Una madrugada que parecía una más se transformó en un momento límite para una familia de Malvinas Argentinas. Paloma Aguilar, una bebé de tan solo 20 días de vida, sufrió un atragantamiento con la leche en su hogar. En medio de la desesperación, su papá, Adrián Aguilar, intentó realizar las maniobras que recordaba, pero al no obtener respuesta decidió salir de urgencia al lugar más cercano: el Comando de Patrullas de Malvinas Argentinas, en la ciudad de Ing. Adolfo Sourdeaux.
Eran aproximadamente las 00:30 horas del martes 20 de enero cuando la familia llegó a la guardia policial con la beba asfixiada, con signos vitales casi imperceptibles. Allí, la oficial Malena Ríos fue quien, guiada por el instinto, la formación y la vocación de servicio, tomó a Paloma en brazos y le realizó de inmediato las maniobras de reanimación. “La agarré por instinto y empecé a darle palmaditas hasta que largó ese reflujo que tenía. A nosotros nos entrenan para salvar vidas, pero nunca me había tocado aplicarlo”, relató la oficial, aún conmovida por la experiencia.

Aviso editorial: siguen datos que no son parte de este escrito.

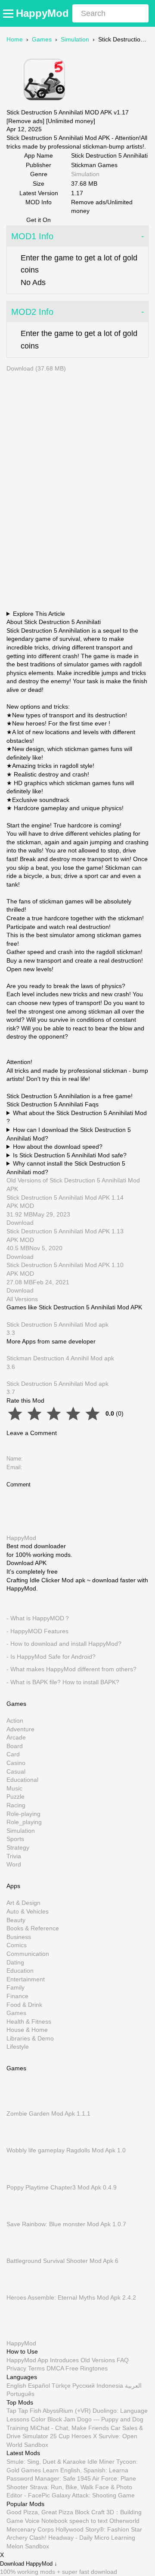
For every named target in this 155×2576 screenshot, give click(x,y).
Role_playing (24, 1822)
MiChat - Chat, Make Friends (69, 2427)
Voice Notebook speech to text (66, 2520)
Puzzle (15, 1796)
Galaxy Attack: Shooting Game (93, 2495)
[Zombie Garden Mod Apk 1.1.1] (19, 2105)
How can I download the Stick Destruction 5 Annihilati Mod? (68, 1134)
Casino (15, 1763)
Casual (15, 1771)
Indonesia (109, 2385)
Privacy (16, 2368)
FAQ (123, 2360)
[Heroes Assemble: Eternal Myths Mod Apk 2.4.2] (19, 2289)
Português (20, 2393)
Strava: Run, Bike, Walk (61, 2487)
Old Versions (98, 2360)
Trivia (13, 1856)
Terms (36, 2368)
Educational (22, 1780)
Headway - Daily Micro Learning (91, 2538)
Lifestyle (17, 2047)
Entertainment (25, 1979)
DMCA (55, 2368)
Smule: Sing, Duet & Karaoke (46, 2461)
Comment (18, 1484)
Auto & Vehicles (27, 1911)
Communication (27, 1953)
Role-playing (23, 1813)
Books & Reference (32, 1928)
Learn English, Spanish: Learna (85, 2470)
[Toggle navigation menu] (9, 13)
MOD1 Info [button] (32, 236)
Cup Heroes (75, 2436)
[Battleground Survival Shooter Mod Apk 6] (19, 2252)
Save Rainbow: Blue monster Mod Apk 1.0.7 (66, 2224)
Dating (15, 1962)
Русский (83, 2385)
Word (13, 1864)
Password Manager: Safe (40, 2478)
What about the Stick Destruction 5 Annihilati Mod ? (76, 1117)
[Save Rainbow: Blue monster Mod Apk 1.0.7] (19, 2215)
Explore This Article (39, 613)
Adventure (20, 1729)
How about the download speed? (57, 1146)
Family (15, 1987)
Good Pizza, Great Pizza (39, 2512)
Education (20, 1971)
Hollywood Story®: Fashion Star (99, 2529)
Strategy (17, 1847)
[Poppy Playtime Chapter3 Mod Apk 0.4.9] (19, 2179)
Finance (17, 1996)
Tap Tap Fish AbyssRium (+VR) (48, 2411)
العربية (133, 2385)
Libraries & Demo (30, 2038)
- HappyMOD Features (37, 1631)
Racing (15, 1805)
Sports (15, 1839)
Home (14, 39)
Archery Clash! (26, 2538)
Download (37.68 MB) (36, 368)
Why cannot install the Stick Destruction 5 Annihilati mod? (65, 1168)
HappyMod (42, 13)
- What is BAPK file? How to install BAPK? (62, 1682)
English (16, 2385)
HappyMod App (27, 2360)
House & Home (27, 2030)
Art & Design (23, 1903)
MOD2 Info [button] (32, 312)
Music (14, 1788)
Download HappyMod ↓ (28, 2563)
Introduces (64, 2360)
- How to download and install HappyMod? (63, 1644)
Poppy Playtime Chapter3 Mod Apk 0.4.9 (61, 2187)
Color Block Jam (53, 2419)
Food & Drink (24, 2004)
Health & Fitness (28, 2021)
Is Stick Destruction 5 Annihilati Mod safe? (70, 1155)
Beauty (15, 1920)
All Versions (22, 1299)
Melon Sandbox (27, 2546)
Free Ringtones (86, 2368)
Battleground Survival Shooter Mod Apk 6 (62, 2260)
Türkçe (61, 2385)
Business (18, 1936)
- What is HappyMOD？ (38, 1618)
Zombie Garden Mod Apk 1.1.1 (48, 2113)
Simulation (75, 39)
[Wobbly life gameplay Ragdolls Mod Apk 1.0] (19, 2142)
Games (42, 39)
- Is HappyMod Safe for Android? (51, 1656)
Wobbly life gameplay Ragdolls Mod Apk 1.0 (66, 2150)
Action (14, 1720)
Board (14, 1746)
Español (39, 2385)
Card (13, 1754)
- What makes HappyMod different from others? (71, 1669)
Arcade (16, 1737)
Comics (16, 1945)
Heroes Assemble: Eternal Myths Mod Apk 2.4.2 (71, 2297)
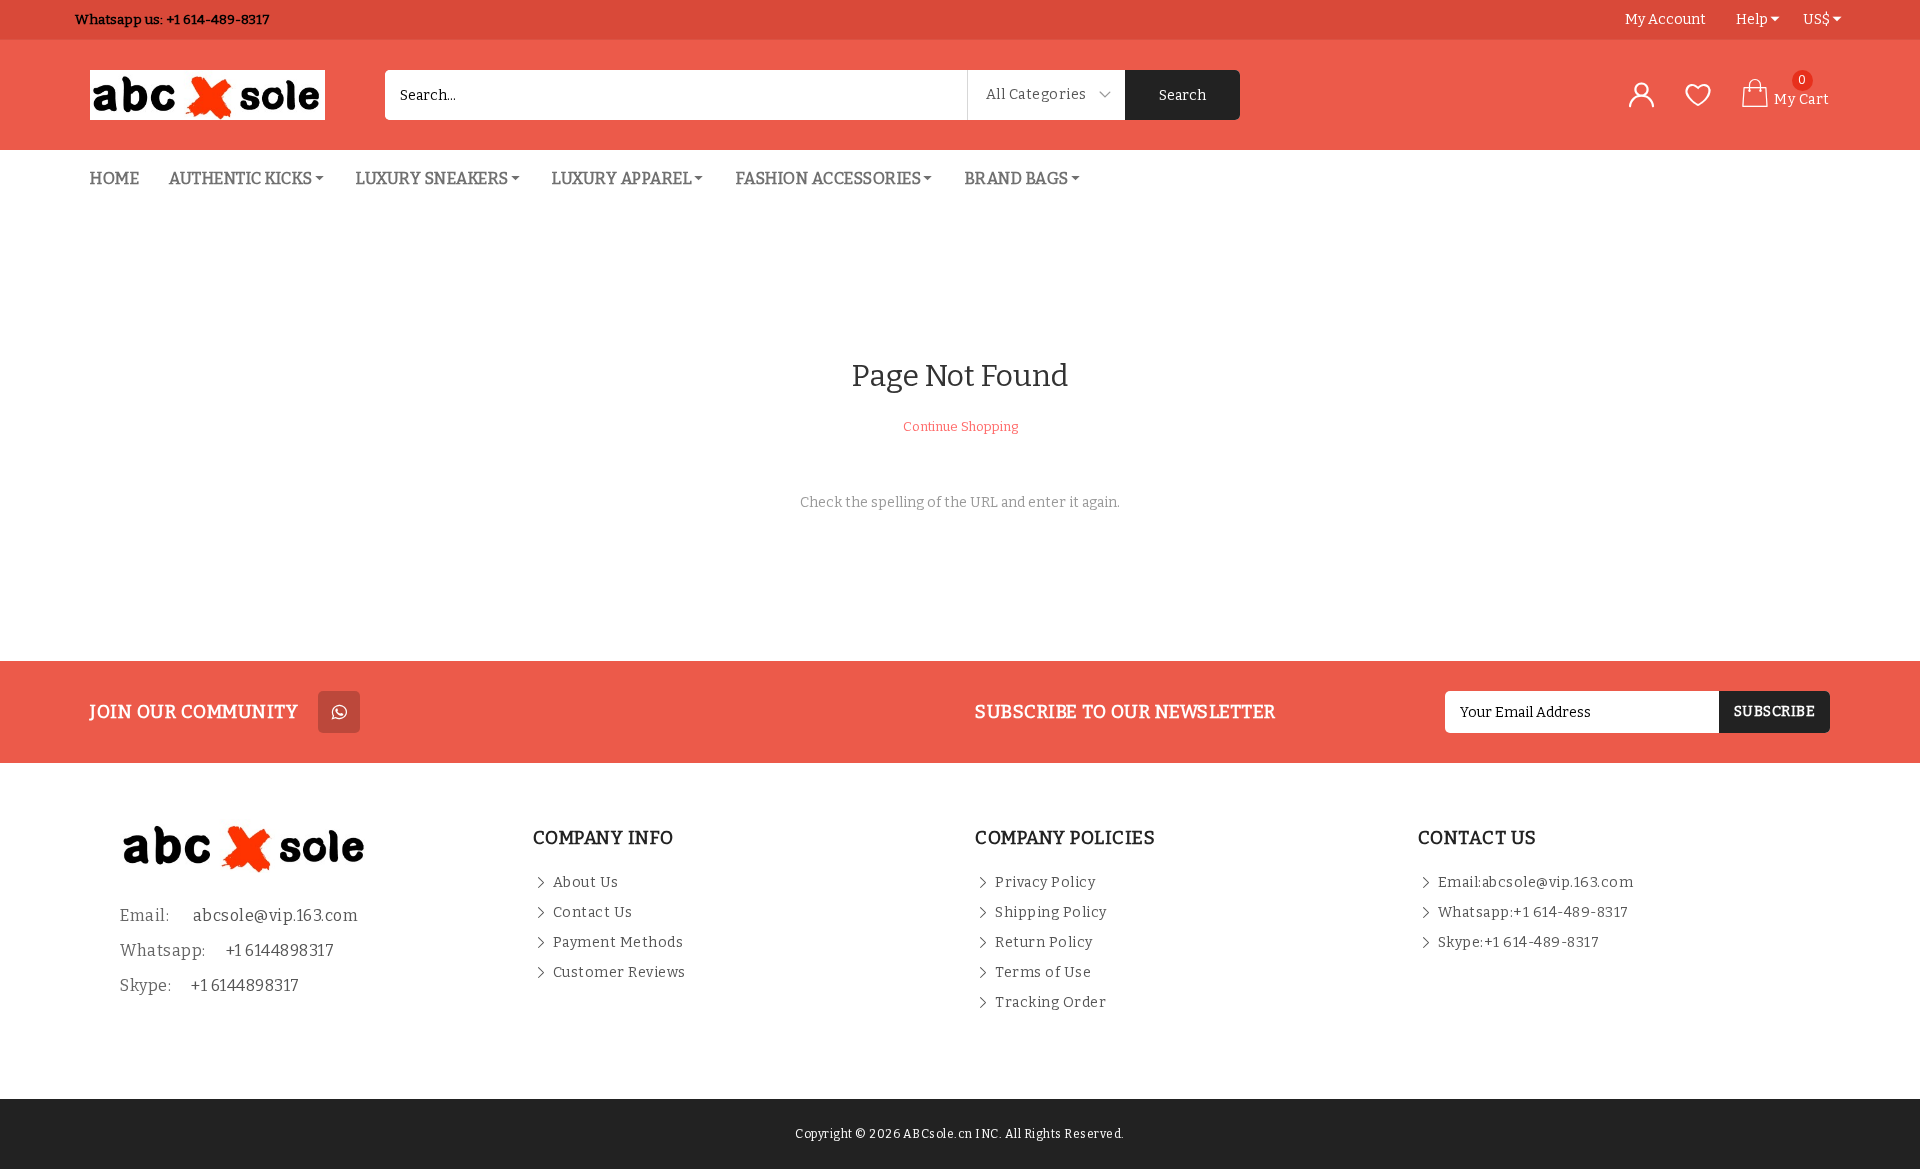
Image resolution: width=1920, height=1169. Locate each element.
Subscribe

Gracias a esa intervención rápida y precisa, Paloma comenzó a llorar. Ese llanto fue el primer hilo de esperanza para su familia. De manera inmediata se activó un protocolo sanitario, con móviles policiales que escoltaron el traslado hasta el Hospital Pediátrico “Dr. Claudio Zin”, donde la beba ingresó con signos vitales. Allí, el equipo de salud completó la desobstrucción de la vía aérea y logró estabilizarla. “Las maniobras previas fueron claves. Este tipo de situaciones son más comunes de lo que se cree y es fundamental la capacitación, tanto del personal de salud como de las fuerzas de seguridad”, explicó el director del hospital, Dr. Jonathan Almaraz (MN 553.922).
Hoy, Paloma está fuera de peligro y ya se encuentra en su casa junto a su familia. “No encuentro palabras para el momento en el que nos dijeron que estaba fuera de peligro. Solo agradecer. Fue un despliegue impresionante, humano y profesional. Nos devolvieron la tranquilidad y la vida de nuestra hija”, expresó Adrián, su papá. Días después, la familia regresó al Comando para agradecer personalmente a cada uno de los efectivos que intervinieron. Una historia que recuerda que detrás de cada uniforme hay personas, manos que sostienen y decisiones que pueden cambiarlo todo.